Por: Carlos Pires
(colaborador do Memórias...e outras coisas...)
Um dia qualquer, Henrique, cheiinhos de tresandar a cheiro à capital, deu-nos para regressar a horta e galinheiro, onde mal-amanhamos a gosto meia dúzia de pés de couve, plantamos umas batatanhas de sequeiro e passámos a acordar quando o galo abre as golas. Um dia qualquer, já lá vão 22 anos, com vontade de por ali fazer pelo menos outros tantos! Que o diga o meu Milhão, que já arranjou conhecimento com todos quantos ali passam, e a quem ladra como que a defender gado de lobo nos confins dos altos da aldeia onde nasceu, de que herdou nome.
Vem ao caso no intróito, não a ida à feira do 21 de Agosto em Bragança, para comprar as couves e rabas da consoada, mas a sementeira de uma leirinha de grelos, que por mais areia na mistura – “quem quiser um bô nabal peça a Deus que nasça mal” – nunca sai semeadura de gabar.
Cá para nós, este Outubro caprichei, com semente de nabos verdadeiros, dos daí, daqueles que dantes se davam à cria, que ao arrancar saem assim meio azulados e ao rilhar, descascadinhos a fio de palaçoula, só não chora por mais quem os não rilha.

■ Dados fornecidos ■
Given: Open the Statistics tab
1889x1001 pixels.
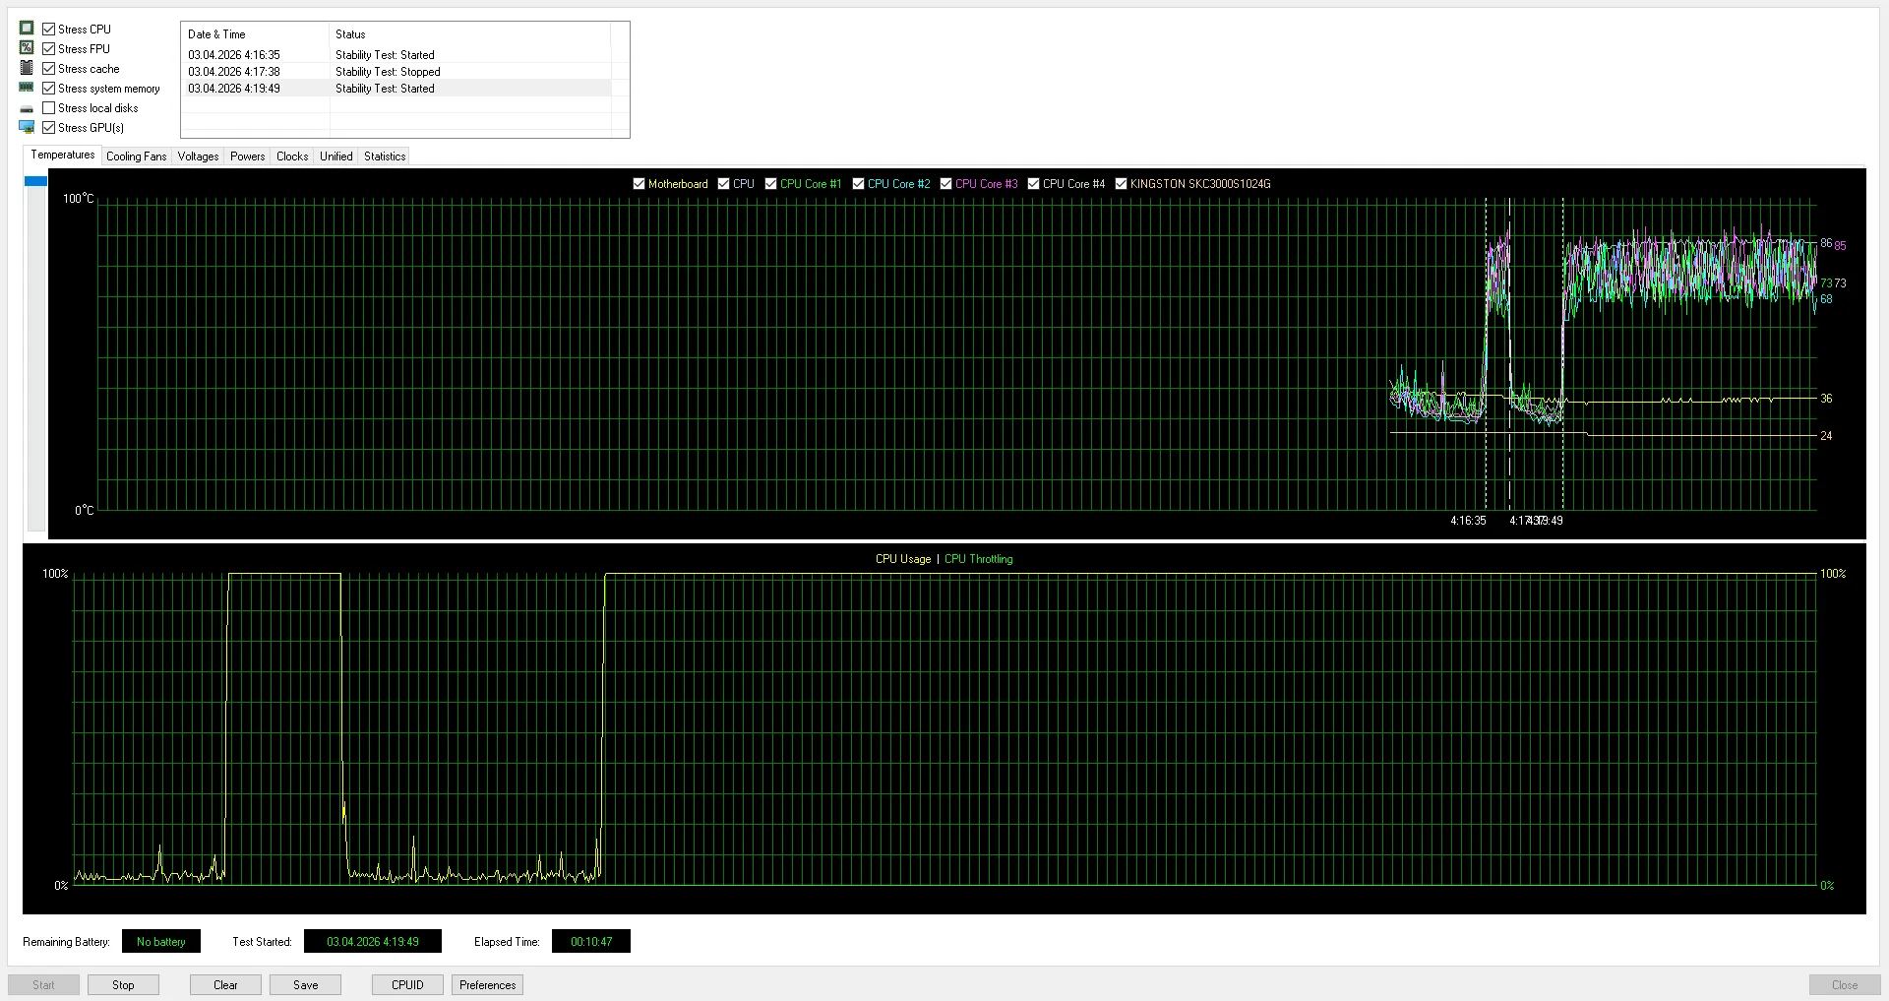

■ O que se pede ■
Reescreva o trecho do texto que começa em "Cá para nós, este" e vai até "os não rilha.", trocando "Outubro" por "Novembro".

■ Resposta ■
Cá para nós, este Novembro caprichei, com semente de nabos verdadeiros, dos daí, daqueles que dantes se davam à cria, que ao arrancar saem assim meio azulados e ao rilhar, descascadinhos a fio de palaçoula, só não chora por mais quem os não rilha.